▶ **Source passage**
## START

14 KiB
NixOS CI/CD Automated Deployment with deploy-rs
Overview
Implement a push-based automated deployment pipeline using deploy-rs for the homelab NixOS fleet. The pipeline builds on every push/PR, deploys on merge to main, and supports test-<hostname> branches for non-persistent trial deployments.
Architecture
┌─────────────┐ push ┌──────────────────┐
│ Developer │────────────▶│ Forgejo (Git) │
└─────────────┘ └────────┬─────────┘
│
┌────────────────┼────────────────┐
▼ ▼ ▼
┌─────────────┐ ┌───────────┐ ┌──────────────┐
│ CI: Build │ │ CI: Check │ │ CI: Deploy │
│ all hosts │ │ flake + │ │ (main only) │
│ (every push)│ │ deployChk │ │ via deploy-rs│
└──────┬──────┘ └───────────┘ └──────┬───────┘
│ │ SSH
▼ ▼
┌─────────────┐ ┌──────────────────┐
│ Harmonia │◀─── push ────│ Target Hosts │
│ Binary Cache│─── pull ────▶│ (NixOS machines) │
└─────────────┘ └──────────────────┘
Key Design Decisions
Test branch activation (test-<hostname>)

## END

▶ **Required task 1**
Reproduce the deploy-rs deployment plan word for word, from its first line to its last.

▶ **Given information**

## START

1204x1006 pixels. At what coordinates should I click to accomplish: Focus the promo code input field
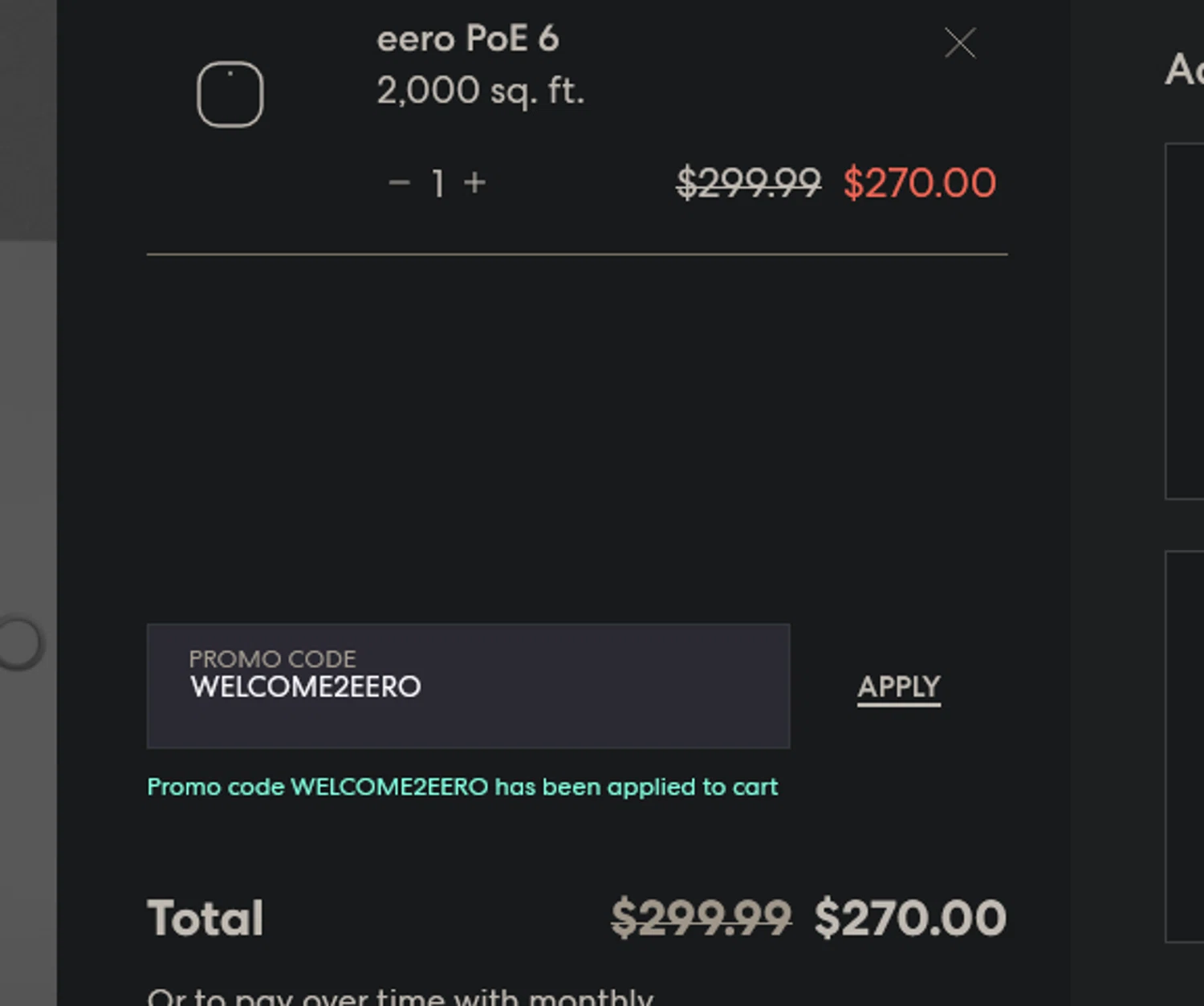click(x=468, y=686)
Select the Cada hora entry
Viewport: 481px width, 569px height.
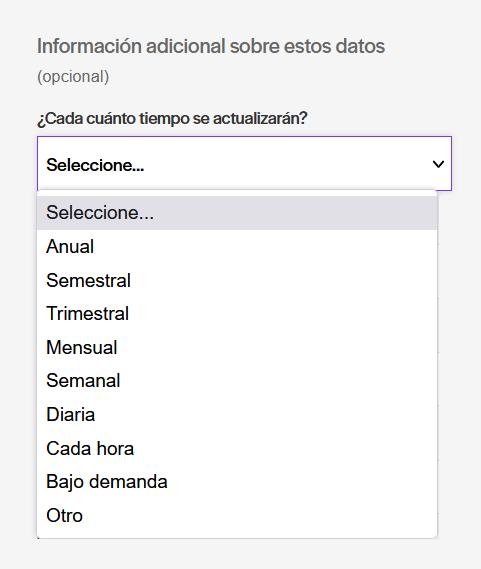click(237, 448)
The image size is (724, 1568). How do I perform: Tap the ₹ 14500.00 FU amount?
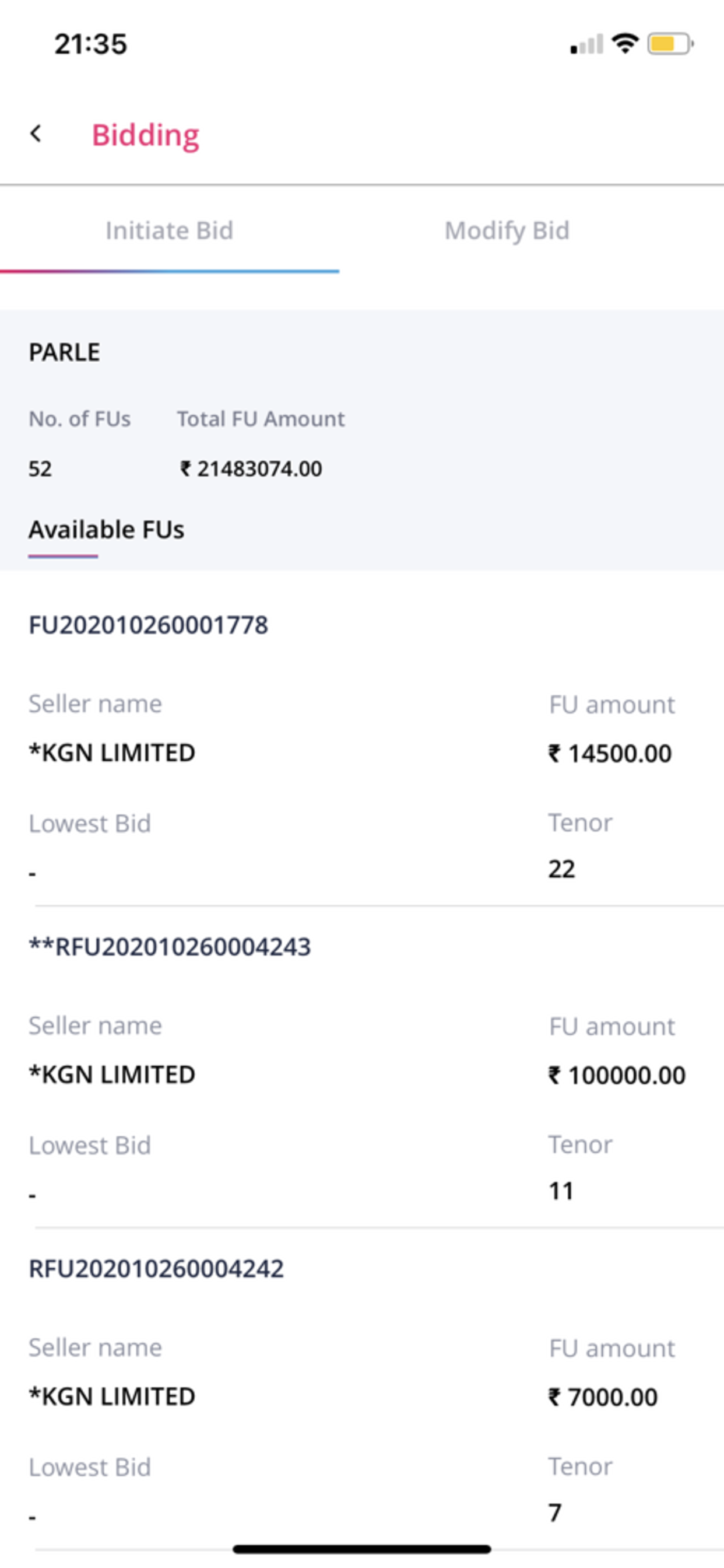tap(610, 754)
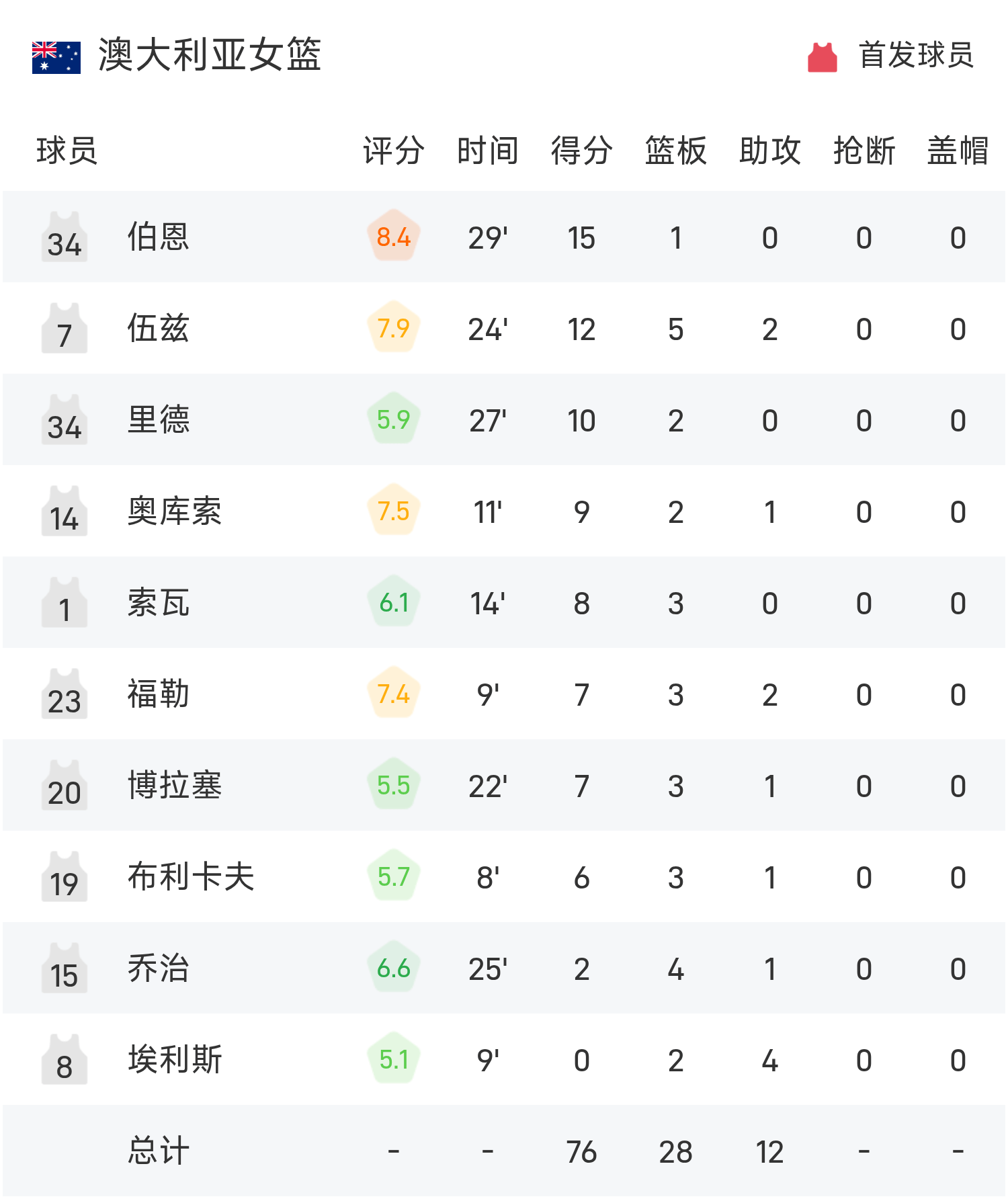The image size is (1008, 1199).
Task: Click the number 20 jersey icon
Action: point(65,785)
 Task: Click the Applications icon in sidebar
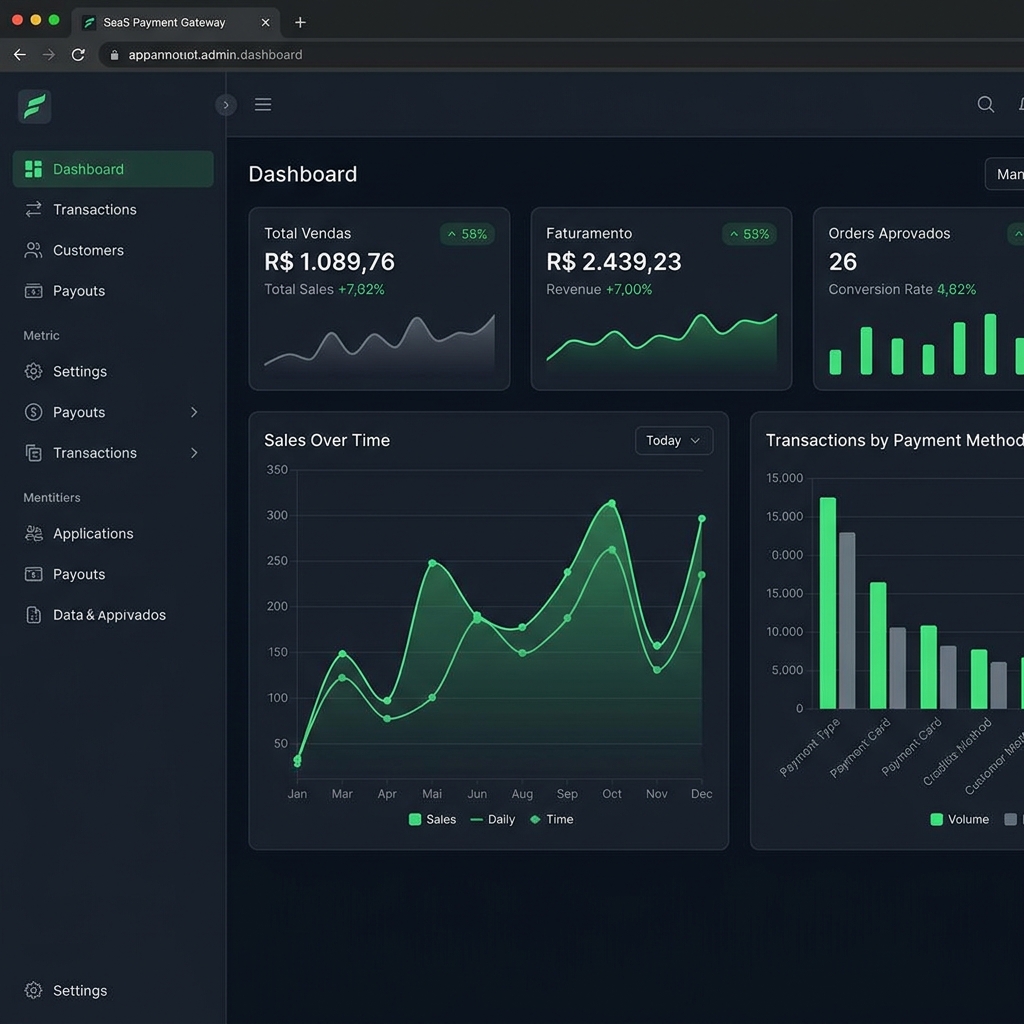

## END

▶ **Required task 2**
Render the lines of the records above, from the first line of the records through the line holding "click(237, 448)" (both included), as a numbered list, skipping blank lines and leaving out the pictures.

▶ **Task response 1**
14 KiB
NixOS CI/CD Automated Deployment with deploy-rs
Overview
Implement a push-based automated deployment pipeline using deploy-rs for the homelab NixOS fleet. The pipeline builds on every push/PR, deploys on merge to main, and supports test-<hostname> branches for non-persistent trial deployments.
Architecture
┌─────────────┐ push ┌──────────────────┐
│ Developer │────────────▶│ Forgejo (Git) │
└─────────────┘ └────────┬─────────┘
│
┌────────────────┼────────────────┐
▼ ▼ ▼
┌─────────────┐ ┌───────────┐ ┌──────────────┐
│ CI: Build │ │ CI: Check │ │ CI: Deploy │
│ all hosts │ │ flake + │ │ (main only) │
│ (every push)│ │ deployChk │ │ via deploy-rs│
└──────┬──────┘ └───────────┘ └──────┬───────┘
│ │ SSH
▼ ▼
┌─────────────┐ ┌──────────────────┐
│ Harmonia │◀─── push ────│ Target Hosts │
│ Binary Cache│─── pull ────▶│ (NixOS machines) │
└─────────────┘ └──────────────────┘
Key Design Decisions
Test branch activation (test-<hostname>)

▶ **Task response 2**
1. 1204x1006 pixels. At what coordinates should I click to accomplish: Focus the promo code input field
2. click(x=468, y=686)
3. Select the Cada hora entry
4. Viewport: 481px width, 569px height.
5. click(237, 448)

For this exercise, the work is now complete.